"""

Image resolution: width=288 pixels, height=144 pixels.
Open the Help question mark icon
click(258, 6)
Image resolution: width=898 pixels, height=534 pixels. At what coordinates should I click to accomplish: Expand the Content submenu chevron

"""
"""

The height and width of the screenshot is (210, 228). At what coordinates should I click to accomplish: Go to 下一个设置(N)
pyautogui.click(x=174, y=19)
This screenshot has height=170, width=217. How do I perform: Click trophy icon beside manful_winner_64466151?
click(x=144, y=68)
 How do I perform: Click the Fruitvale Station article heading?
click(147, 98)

"""

◆ Your assignment ◆
Of all the entries above, output exactly the lines between the one holding "Image resolution: width=288" and the one holding "Image resolution: width=898", inclusive.

◆ Task result ◆
Image resolution: width=288 pixels, height=144 pixels.
Open the Help question mark icon
click(258, 6)
Image resolution: width=898 pixels, height=534 pixels. At what coordinates should I click to accomplish: Expand the Content submenu chevron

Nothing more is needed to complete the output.